In 2000, Time Warner began going through its own series of convulsions as it merged with AOL. There was demand for higher profits, and costs needed to be cut. Positions were frozen or eliminated, including Emmer’s. The following year, the company created Warner Strategic Marketing to promote the artists of Electra, Atlantic, and Warner Bros., with Rhino as part of the new entity. Scott Pascucci, a former Sony business affairs executive, was named president. He seems to be doing the best he can to maintain Rhino’s aura. “Culture and product are inseparable,” he says. “Product is not created in a vacuum. It’s created by people. If you let the culture change, or if you change the culture, you’re going to end up changing what it is you’re able to create and produce.”

No one can say what will happen to Rhino, however, now that Time Warner has agreed to sell its music division to Seagram’s heir Edgar Bronfman Jr. For the time being, Rhino will continue donating to organizations geared to social change and rewarding employees for community service. And many of the people from the old Rhino are still on board, including McLees and James Austin, who are in A&R, and Gary Stewart, who serves as a consultant.

Garson Foos and Harold Bronson left when their contracts ended. (Bronson is now president of Rhino Films, the production company he co-owns with Richard Foos that is best known for Fear and Loathing in Las Vegas.) Richard Foos opted to leave in mid 2002, not long before the moving trucks pulled up to Rhino’s West L.A. headquarters, ready to ship them to Burbank. “In the end,” says Foos, “it was my desire to see if I could do it again— my entrepreneurial desire outweighed my desire to stay.”

Using a reported $5 million from the Rhino sale, he teamed up again with his brother and Bob Emmer to start Shout! Factory. Last year it put out two DVD sets from animated cult favorites Spike and Mike, a move reminiscent of Rhino’s DVD release of South Park, another marginal series turned surprise hit. Shout! went a little higher brow with Shadows and Light, which features live Joni Mitchell performances, directed by Mitchell herself. A Fats Domino release includes a DVD and a companion CD, The Legends of New Orleans: The Music of Fats Domino.

The company will also unveil its philanthropic agenda later this year. “Like Rhino, we’re going to marry social responsibility with business,” says Foos. For instance, Shout! will give time off to staff who volunteer with community groups.

Shout! Factory is small (just 15 employees) and has to compete in a crowded multimedia market where CD sales are getting pummeled. Emmer acknowledges the daunting business conditions, but he says there are advantages to being a niche company “We move quicker,” he says. “We don’t have to hit home runs—we’re a singles player, out there just hitting singles.”

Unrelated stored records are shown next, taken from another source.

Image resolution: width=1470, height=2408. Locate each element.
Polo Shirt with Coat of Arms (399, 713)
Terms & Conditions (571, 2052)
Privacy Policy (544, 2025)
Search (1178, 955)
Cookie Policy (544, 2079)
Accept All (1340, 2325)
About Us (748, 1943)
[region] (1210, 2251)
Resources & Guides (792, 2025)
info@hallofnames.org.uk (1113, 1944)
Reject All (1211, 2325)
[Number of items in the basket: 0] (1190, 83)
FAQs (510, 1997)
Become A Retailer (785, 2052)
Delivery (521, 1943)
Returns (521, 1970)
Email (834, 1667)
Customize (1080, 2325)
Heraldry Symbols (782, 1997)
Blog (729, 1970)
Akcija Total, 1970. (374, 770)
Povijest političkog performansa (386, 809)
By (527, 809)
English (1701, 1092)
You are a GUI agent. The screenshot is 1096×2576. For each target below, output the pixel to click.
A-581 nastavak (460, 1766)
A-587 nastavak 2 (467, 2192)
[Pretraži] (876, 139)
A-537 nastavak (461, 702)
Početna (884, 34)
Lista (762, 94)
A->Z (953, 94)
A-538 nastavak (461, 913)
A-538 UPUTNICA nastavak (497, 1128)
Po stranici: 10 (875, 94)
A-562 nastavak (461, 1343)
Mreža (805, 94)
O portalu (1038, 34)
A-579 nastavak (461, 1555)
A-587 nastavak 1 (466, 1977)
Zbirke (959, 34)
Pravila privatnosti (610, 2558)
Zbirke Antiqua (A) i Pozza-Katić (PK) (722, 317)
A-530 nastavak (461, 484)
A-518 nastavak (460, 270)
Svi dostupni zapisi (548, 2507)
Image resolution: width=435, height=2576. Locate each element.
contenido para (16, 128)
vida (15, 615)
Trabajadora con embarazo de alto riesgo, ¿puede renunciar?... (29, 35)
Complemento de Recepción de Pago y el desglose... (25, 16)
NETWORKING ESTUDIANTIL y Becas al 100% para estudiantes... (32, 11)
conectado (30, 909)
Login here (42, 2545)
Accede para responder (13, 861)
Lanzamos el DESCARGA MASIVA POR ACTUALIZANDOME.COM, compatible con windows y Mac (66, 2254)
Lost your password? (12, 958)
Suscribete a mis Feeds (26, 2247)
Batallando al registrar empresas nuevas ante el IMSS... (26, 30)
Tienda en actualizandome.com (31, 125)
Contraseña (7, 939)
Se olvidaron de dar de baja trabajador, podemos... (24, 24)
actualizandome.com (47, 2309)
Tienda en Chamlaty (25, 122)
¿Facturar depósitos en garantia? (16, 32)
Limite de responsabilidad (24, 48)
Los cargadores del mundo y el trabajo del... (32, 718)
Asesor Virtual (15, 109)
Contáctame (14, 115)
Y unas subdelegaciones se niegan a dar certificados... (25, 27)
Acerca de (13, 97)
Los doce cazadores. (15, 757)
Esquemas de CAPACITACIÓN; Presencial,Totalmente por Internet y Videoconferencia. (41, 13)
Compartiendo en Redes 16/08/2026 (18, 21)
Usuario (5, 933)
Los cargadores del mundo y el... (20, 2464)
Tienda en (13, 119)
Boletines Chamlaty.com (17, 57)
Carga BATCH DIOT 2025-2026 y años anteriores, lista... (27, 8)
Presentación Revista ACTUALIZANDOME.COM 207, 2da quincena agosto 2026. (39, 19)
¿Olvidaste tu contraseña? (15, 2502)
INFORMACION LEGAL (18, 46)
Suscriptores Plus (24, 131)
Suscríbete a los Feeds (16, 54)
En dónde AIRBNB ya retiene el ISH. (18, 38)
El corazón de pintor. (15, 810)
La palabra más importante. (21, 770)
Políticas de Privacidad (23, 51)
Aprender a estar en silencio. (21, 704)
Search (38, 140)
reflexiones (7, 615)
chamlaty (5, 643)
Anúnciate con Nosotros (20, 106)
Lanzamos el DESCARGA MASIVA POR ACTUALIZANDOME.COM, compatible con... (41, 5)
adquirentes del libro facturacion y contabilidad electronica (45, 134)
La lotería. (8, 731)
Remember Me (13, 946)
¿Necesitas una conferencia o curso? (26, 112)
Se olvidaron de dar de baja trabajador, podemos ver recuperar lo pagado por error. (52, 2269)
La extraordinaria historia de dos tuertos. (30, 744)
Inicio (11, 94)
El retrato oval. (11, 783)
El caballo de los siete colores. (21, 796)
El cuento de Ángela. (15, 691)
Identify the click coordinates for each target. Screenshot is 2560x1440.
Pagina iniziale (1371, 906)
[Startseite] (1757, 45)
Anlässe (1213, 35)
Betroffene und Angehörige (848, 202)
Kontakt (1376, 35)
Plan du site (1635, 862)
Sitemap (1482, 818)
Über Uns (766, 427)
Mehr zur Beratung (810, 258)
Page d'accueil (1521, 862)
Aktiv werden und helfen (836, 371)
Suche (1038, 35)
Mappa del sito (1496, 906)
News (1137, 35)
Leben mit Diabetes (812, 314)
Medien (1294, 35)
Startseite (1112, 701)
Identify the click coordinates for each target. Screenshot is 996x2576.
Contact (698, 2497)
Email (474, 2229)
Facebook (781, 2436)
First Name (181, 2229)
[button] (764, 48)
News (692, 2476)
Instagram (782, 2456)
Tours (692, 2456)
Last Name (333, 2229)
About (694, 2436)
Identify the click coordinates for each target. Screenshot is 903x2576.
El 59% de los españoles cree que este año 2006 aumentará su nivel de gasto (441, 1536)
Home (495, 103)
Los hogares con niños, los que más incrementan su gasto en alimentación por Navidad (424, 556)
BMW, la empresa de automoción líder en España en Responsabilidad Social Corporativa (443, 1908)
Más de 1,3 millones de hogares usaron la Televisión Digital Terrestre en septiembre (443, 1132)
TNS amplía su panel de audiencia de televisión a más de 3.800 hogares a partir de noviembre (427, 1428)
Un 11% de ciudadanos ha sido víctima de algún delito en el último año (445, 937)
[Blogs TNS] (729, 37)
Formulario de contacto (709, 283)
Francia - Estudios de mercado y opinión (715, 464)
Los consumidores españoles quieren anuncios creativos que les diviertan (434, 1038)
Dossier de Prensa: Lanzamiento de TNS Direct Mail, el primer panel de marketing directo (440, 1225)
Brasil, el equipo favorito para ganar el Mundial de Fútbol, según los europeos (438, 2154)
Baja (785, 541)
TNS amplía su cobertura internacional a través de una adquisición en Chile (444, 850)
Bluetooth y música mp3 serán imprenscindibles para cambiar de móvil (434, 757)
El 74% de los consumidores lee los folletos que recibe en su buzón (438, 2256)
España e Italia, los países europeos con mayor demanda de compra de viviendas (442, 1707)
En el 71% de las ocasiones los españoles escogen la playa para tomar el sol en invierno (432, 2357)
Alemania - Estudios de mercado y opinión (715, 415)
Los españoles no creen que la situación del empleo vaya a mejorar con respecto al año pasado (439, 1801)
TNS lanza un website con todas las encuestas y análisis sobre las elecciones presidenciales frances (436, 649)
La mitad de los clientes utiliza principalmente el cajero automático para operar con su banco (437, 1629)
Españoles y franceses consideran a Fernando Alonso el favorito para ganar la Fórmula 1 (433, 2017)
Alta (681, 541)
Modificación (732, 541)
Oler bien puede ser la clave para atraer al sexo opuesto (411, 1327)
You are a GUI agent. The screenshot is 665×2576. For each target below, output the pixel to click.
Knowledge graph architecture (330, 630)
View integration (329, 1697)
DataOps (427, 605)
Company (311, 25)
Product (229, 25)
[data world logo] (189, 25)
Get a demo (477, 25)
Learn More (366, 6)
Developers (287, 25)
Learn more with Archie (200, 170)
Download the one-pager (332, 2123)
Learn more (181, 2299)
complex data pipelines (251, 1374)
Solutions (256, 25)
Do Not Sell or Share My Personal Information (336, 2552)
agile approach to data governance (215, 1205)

Sitting in an office full of the clutter that comes from working on several projects at once, Emmer recalls a contract he kept posted on the wall at Rhino, the one that sealed the deal between Rhino and the Turtles. It was riddled with Wite-Out and cross-outs. “That’s a perfect contract,” he says. “It’s a partnership. It’s ‘Let’s try to put down on a napkin or a little piece of paper here what the deal is, and we’ll figure it out.’ You cannot do that in a large corporation. You can’t.”